If initial assignments by race subject only to the right to transfer are not constitutionally acceptable, how can a gradual implementation of a pupil placement plan be achieved? Application of the law each year to all new pupils (kindergarteners or first graders, new residents, graduates from elementary school or junior high) is one possibility. A gradea-year is another. Do either or both meet the requirements of deliberate speed? If such a transition period is approved, to what extent, if
any, may race be a basis of pupil assignment during the transition?
In following chapters answers to these questions as they now appear will be discussed. In chapter 3, those that arise in the desegregation of a school system will be analyzed in the light of Supreme Court pronouncements and lower court decisions. These are, of course, suits brought in Southern States seeking desegregation or challenging the method of carrying it out. Questions relating to indirect State support of private segregated schools and the closing of public schools will be covered in chapter 6. Some of the questions posed are more applicable at the present time in the North and the West than in the South. These will be taken up in chapter 7.
3. The Law of Desegregation
Paraphrasing the Supreme Court's rules governing school desegregation is much simpler than applying them. Seven years of litigation has not brought uniformity among lower court decisions as to what does, and what does not, satisfy constitutional requirements. Part of the difficulty may arise from the fact that some lower courts have not recognized that each desegregation plan raises three interrelated questions. First, does it provide for a prompt and reasonable start in good faith toward full compliance? Second, if carried out completely will it result in a racially nondiscriminatory operation of the school system? Third, does the time schedule for complete execution of the plan meet the test of all deliberate speed? Only affirmative answers to all three questions appear to meet the rules laid down by the Supreme Court. This chapter sets forth the answers to these questions found in lower court decisions. They will be analyzed in the light of the pronouncements of the Supreme Court in an attempt to delineate the law of desegregation.
PROMPT AND REASONABLE START
In the first years after the School Segregation Cases in 1954, lower courts took a tolerant view of what constituted "a prompt and reasonable start" toward good-faith compliance.
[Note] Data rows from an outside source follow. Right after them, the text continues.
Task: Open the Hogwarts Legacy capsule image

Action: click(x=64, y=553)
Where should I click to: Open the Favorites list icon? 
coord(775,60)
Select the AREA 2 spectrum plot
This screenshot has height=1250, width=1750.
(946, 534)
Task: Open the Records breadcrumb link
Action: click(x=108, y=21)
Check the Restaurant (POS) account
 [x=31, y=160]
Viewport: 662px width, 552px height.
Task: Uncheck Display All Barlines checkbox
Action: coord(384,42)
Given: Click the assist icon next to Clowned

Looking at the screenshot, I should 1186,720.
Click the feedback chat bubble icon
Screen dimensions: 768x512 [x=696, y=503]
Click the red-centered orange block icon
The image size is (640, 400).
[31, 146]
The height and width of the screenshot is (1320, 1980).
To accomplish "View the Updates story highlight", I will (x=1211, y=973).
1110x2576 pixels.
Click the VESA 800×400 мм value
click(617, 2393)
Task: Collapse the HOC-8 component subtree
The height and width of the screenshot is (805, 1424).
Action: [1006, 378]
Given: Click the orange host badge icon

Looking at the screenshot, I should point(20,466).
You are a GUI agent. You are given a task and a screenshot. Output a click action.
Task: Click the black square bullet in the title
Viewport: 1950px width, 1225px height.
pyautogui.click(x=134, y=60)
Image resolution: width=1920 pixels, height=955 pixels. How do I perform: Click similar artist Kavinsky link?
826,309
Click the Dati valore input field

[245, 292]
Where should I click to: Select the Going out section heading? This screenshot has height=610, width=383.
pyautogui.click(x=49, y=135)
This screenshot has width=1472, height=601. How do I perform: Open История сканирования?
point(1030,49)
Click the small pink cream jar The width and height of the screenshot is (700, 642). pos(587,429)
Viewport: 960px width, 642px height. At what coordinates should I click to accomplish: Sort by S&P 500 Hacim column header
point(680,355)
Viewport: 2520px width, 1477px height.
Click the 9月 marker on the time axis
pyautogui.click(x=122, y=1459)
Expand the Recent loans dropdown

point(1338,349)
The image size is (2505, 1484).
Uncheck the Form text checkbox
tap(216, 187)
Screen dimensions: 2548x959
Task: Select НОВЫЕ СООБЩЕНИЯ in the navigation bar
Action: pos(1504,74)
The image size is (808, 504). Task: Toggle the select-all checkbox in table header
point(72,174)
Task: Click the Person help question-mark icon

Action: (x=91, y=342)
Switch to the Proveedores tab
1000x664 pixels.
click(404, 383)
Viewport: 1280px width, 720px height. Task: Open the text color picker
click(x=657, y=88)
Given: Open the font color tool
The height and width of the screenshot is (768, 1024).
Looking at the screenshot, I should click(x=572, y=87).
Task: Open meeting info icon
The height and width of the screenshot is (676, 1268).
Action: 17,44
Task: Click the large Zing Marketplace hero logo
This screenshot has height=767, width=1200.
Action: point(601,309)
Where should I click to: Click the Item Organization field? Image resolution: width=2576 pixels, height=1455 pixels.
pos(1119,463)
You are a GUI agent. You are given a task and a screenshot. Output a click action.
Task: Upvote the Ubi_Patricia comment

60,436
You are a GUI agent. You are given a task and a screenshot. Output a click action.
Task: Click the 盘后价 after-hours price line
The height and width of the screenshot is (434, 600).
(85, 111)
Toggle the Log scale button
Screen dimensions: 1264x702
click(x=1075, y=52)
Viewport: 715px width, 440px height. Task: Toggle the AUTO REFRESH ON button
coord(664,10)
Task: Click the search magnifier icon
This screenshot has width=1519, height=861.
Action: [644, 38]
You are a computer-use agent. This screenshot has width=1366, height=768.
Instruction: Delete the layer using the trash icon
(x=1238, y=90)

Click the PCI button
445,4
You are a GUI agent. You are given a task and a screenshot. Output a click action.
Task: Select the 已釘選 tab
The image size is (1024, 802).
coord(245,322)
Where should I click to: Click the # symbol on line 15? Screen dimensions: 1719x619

The formation of a citizens' committee to study the problems of desegregation, or study and planning by a school board, was held to be such a start.1
Now it is clear that such gestures are not enough. In the Little Rock case, decided in the fall of 1958, the Supreme Court emphasized that State authorities, including local school boards, are “duty bound to devote every effort toward initiating desegregation and bringing about the elimination of racial discrimination in the public school system.”